— Given exercise 1 —
From the passage on random sampling below, list every technique it names for choosing samples without bias.

[start of Given text]

In each case, an extremely large number of measurements would have to be made to discover the population characteristics. Seldom, if ever, are all members of a population examined, primarily because in most cases it is usually impossible to do so. Further, by examining a properly selected group of samples from the population, almost as much insight can be obtained as if all members had been evaluated. Herein lies the value of understanding some basic statistical methods. By obtaining a relatively small number of representative samples, inferences can be made about the characteristics of the population. Such is the basis of much scientific investigation, as well as political polls.

Samples used to calculate the mean and the standard deviation must be selected on a random basis.

If the sample is to be truly representative, it must be selected from the population with great care. The principle to be followed is this: Every member of the population must have an equal chance of being selected. When taking sample density readings from a roll of film after processing, for example, it is dangerous to obtain the data always from both ends and the middle. It is also dangerous never to obtain data from the ends and the middle. The samples must be selected so that in the long term data are obtained from all parts of the roll with no area being consistently skipped or sampled.

Although this principle appears simple enough, the method for carrying it out is not. The most common approach for ensuring that all members of the population have been given an equal opportunity is to use a random sampling method. Random means “without systematic pattern" or “without bias." Human beings do not behave in random ways but are strongly biased by time patterns and past experiences. Consequently, special techniques must be employed to avoid the non-random selection of samples. Techniques such as drawing numbered tags from a box, using playing cards, tossing coins, etc. can be used to minimize bias in obtaining samples. Tables of random numbers are also very useful in more complex situations.

[end of Given text]
[start of Provided records]

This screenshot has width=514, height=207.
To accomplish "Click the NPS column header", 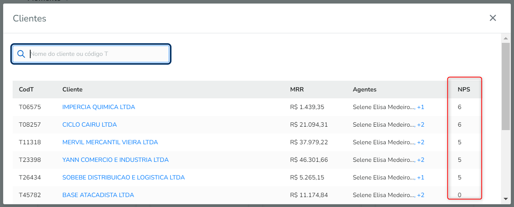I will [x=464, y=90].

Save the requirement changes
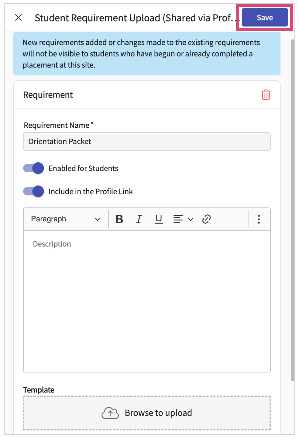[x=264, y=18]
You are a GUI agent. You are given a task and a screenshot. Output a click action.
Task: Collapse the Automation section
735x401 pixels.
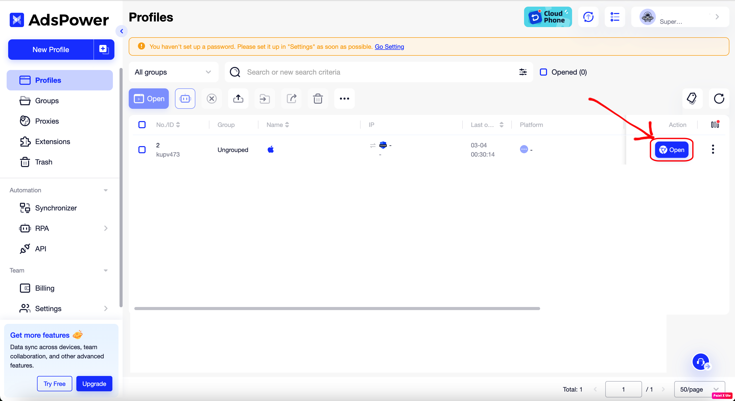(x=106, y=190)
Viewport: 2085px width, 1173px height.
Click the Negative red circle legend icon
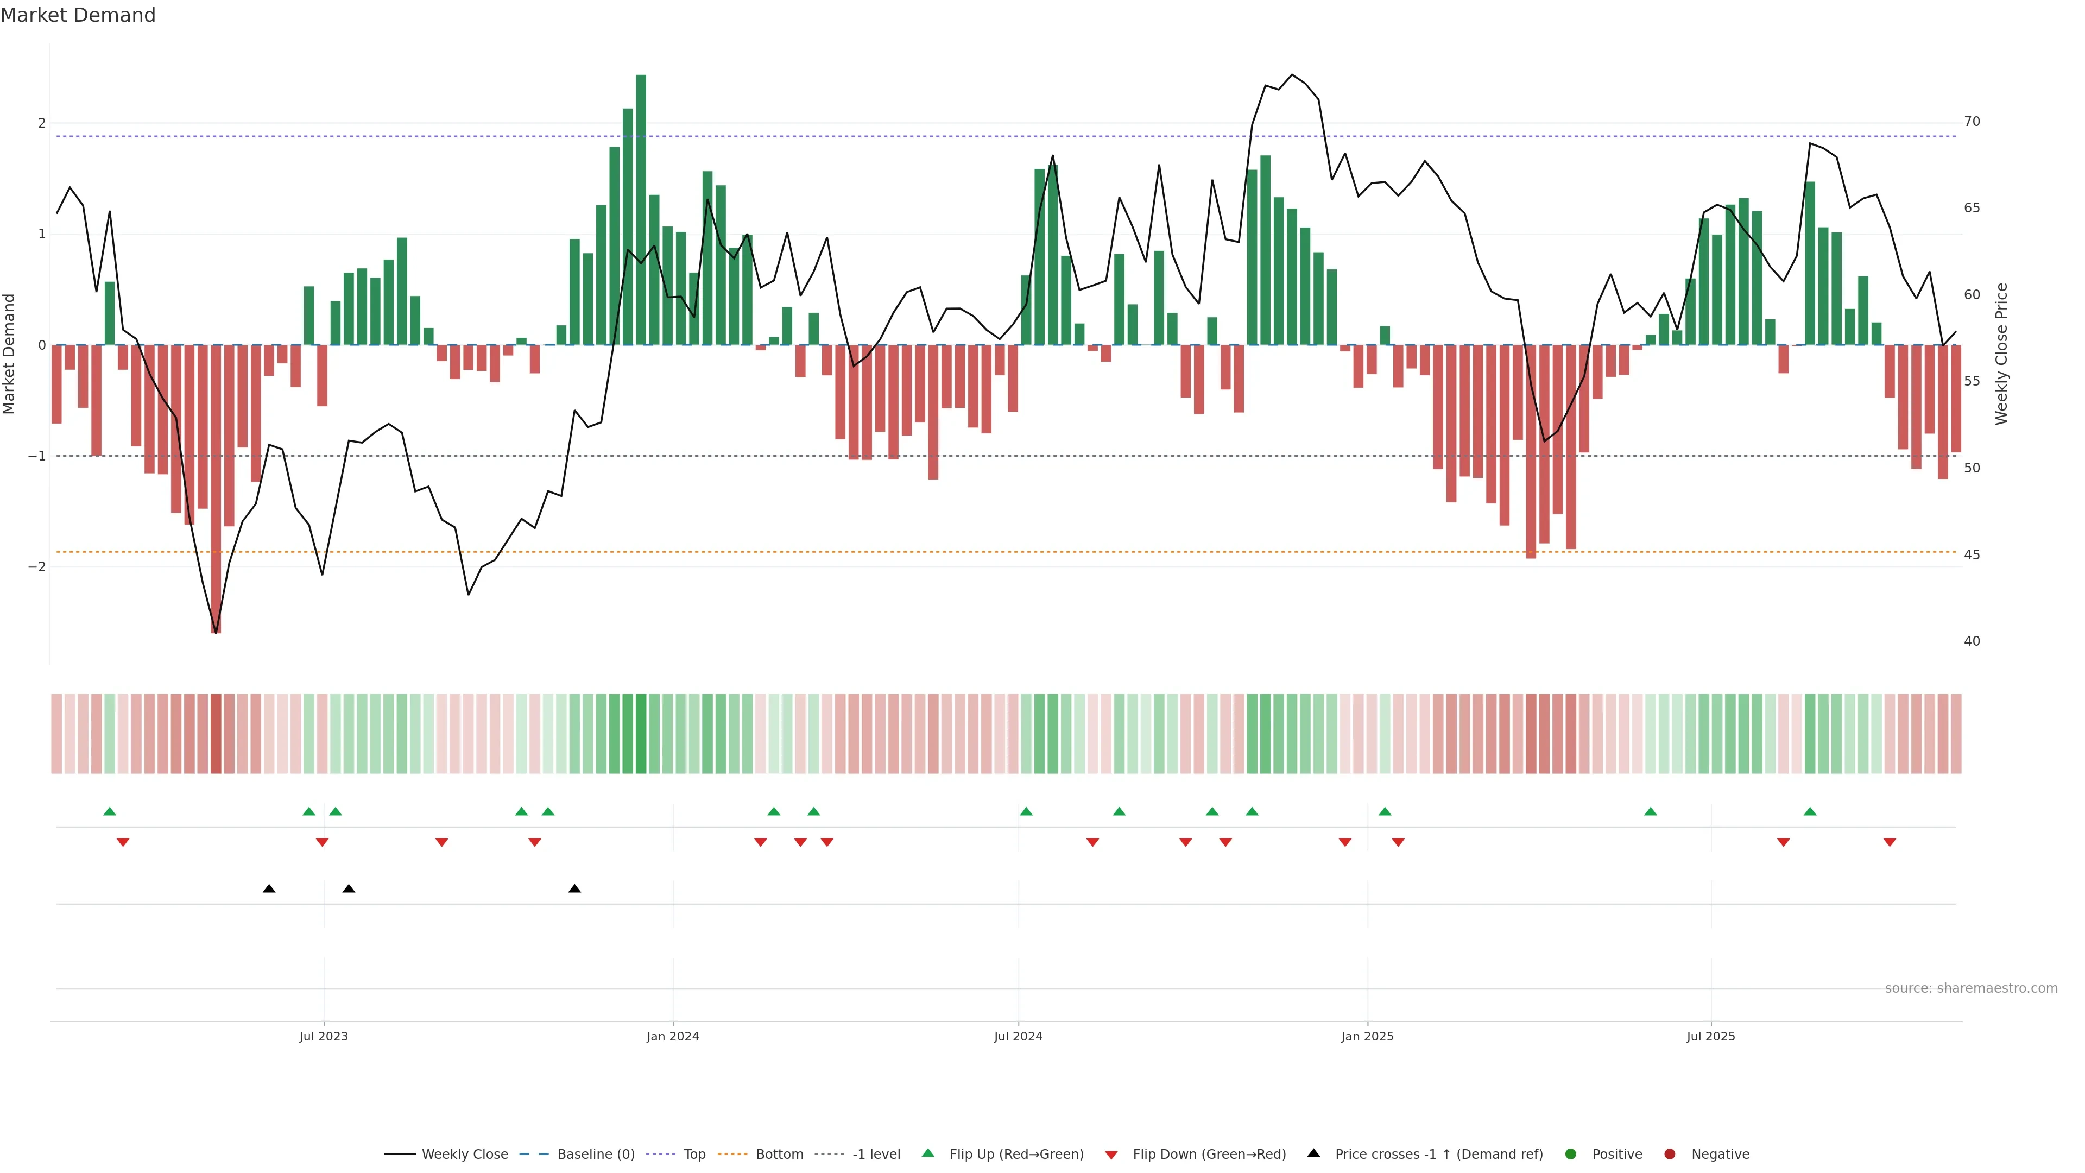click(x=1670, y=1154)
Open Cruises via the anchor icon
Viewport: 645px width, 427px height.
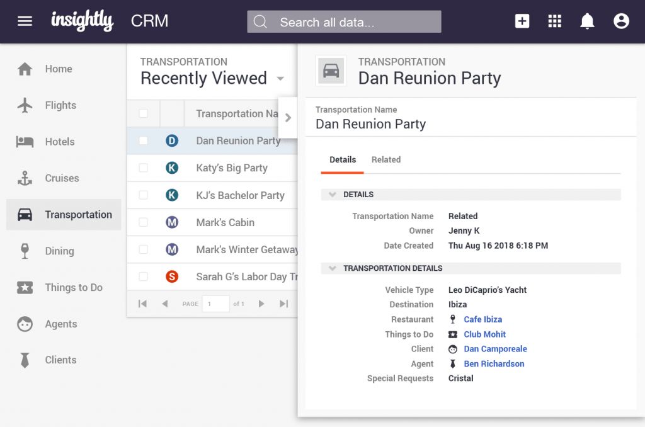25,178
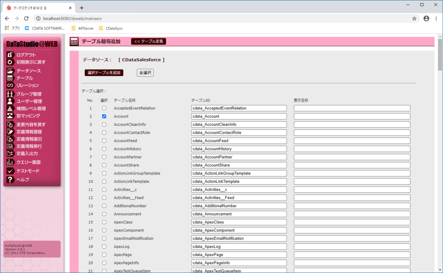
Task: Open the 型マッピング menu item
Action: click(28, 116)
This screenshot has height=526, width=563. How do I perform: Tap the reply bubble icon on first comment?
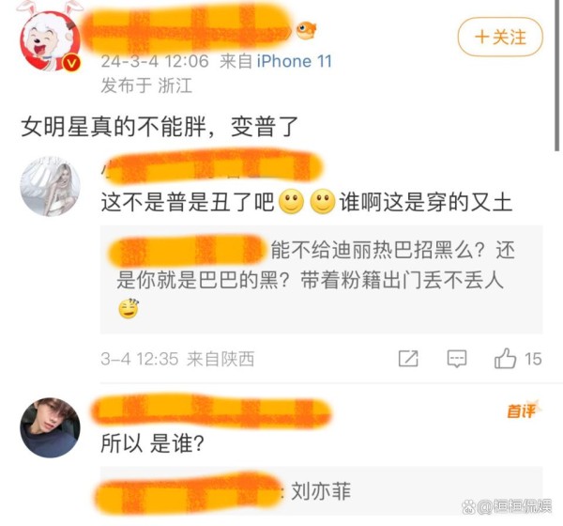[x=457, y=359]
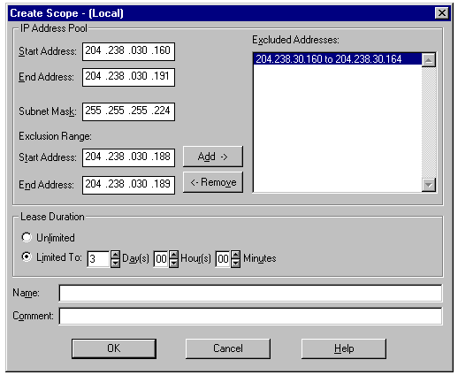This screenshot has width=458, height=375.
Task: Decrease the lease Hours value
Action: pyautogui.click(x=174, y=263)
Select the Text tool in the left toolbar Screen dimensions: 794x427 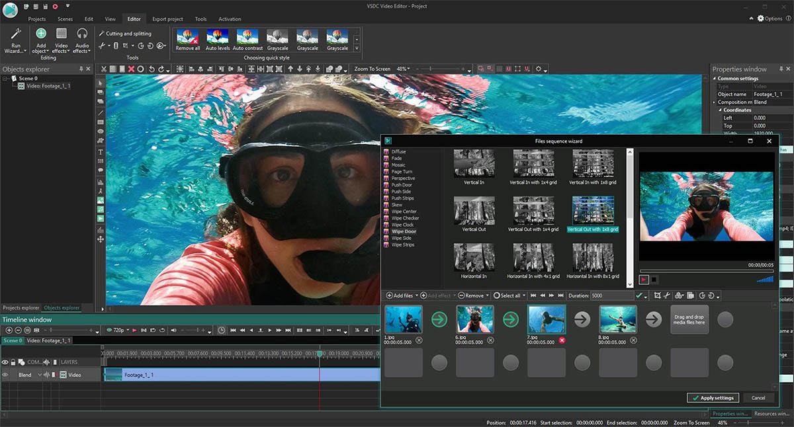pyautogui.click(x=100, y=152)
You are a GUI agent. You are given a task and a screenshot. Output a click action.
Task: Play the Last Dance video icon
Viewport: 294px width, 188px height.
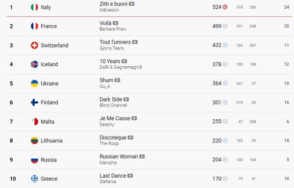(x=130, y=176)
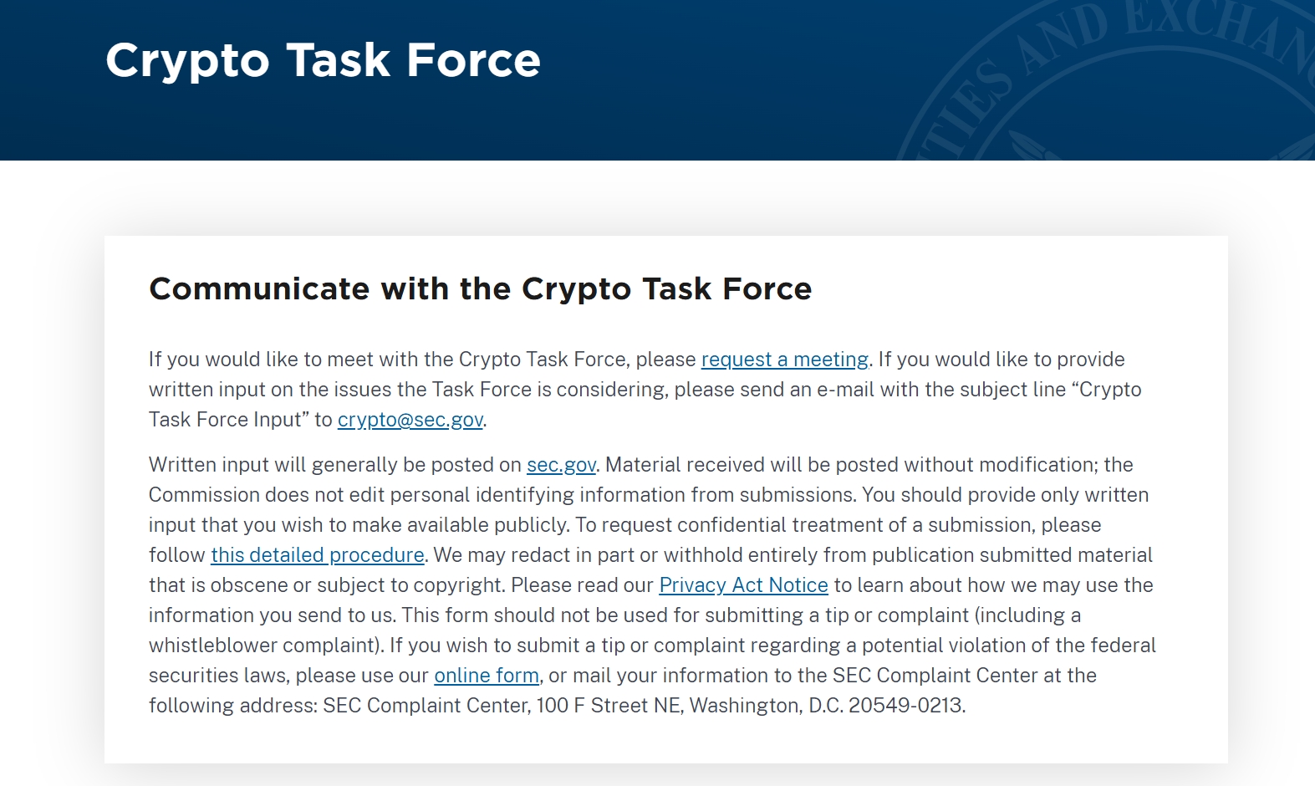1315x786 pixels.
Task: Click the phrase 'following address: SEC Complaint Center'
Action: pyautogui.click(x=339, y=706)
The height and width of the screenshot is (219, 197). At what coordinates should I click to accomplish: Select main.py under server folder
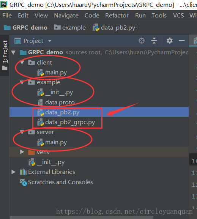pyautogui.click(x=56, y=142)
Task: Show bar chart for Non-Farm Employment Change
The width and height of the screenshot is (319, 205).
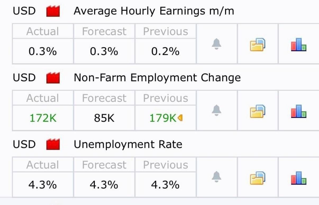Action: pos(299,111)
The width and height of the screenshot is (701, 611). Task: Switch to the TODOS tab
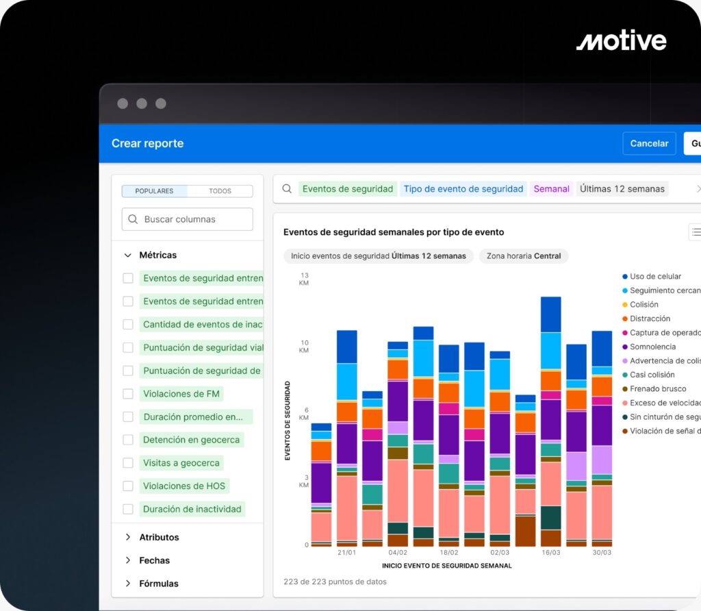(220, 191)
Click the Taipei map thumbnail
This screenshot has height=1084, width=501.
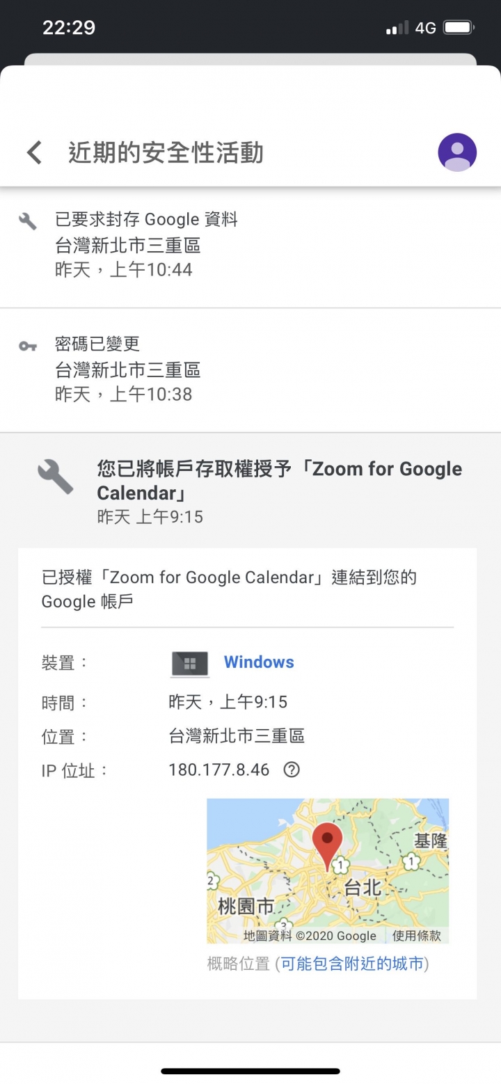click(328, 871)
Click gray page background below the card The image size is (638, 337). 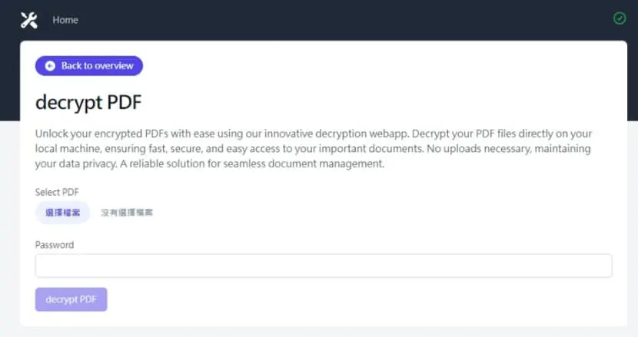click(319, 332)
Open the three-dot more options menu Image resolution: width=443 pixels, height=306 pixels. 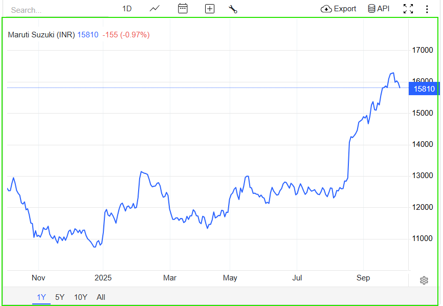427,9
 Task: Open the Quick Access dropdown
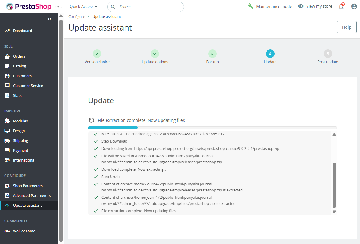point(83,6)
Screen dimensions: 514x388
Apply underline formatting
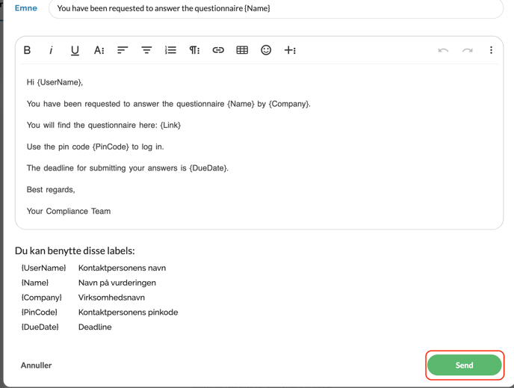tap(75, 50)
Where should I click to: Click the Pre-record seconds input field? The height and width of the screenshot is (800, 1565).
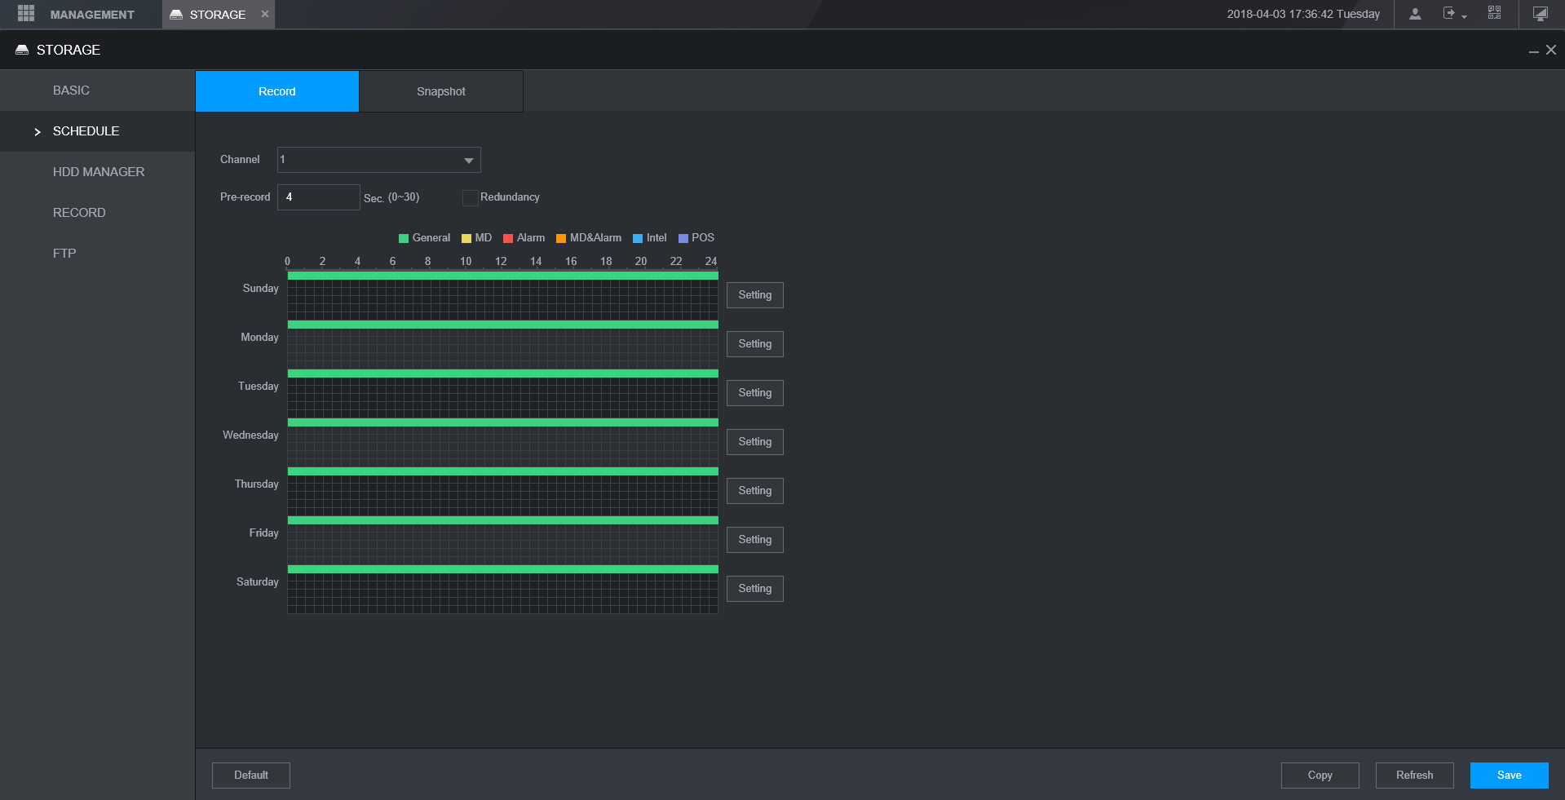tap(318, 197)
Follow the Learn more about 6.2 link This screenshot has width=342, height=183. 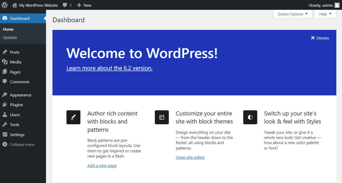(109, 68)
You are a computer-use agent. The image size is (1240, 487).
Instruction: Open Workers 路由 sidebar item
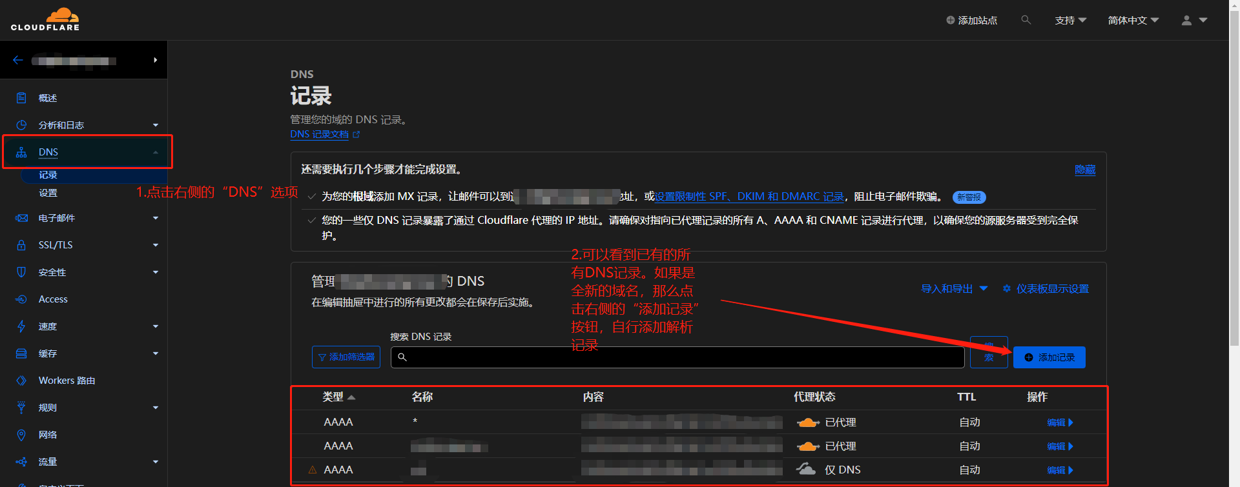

[end of Provided records]

— Given exercise 2 —
Rewrite the part of the records that opens with the line containing "The height and width of the screenshot is (219, 197)." and closes with the line containing "click(328, 871)", replacing "screenshot" with "image" and keeping everything else the same. Give only those lines, without the pictures.

— Final answer 1 —
- Drawing numbered tags from a box
- Using playing cards
- Tossing coins
- Tables of random numbers

— Final answer 2 —
The height and width of the image is (219, 197). At what coordinates should I click to accomplish: Select main.py under server folder
pyautogui.click(x=56, y=142)
Task: Show bar chart for Non-Farm Employment Change
The width and height of the image is (319, 205).
Action: pos(299,111)
The width and height of the image is (701, 611). Task: Switch to the TODOS tab
(220, 191)
Click the Taipei map thumbnail
This image has height=1084, width=501.
click(328, 871)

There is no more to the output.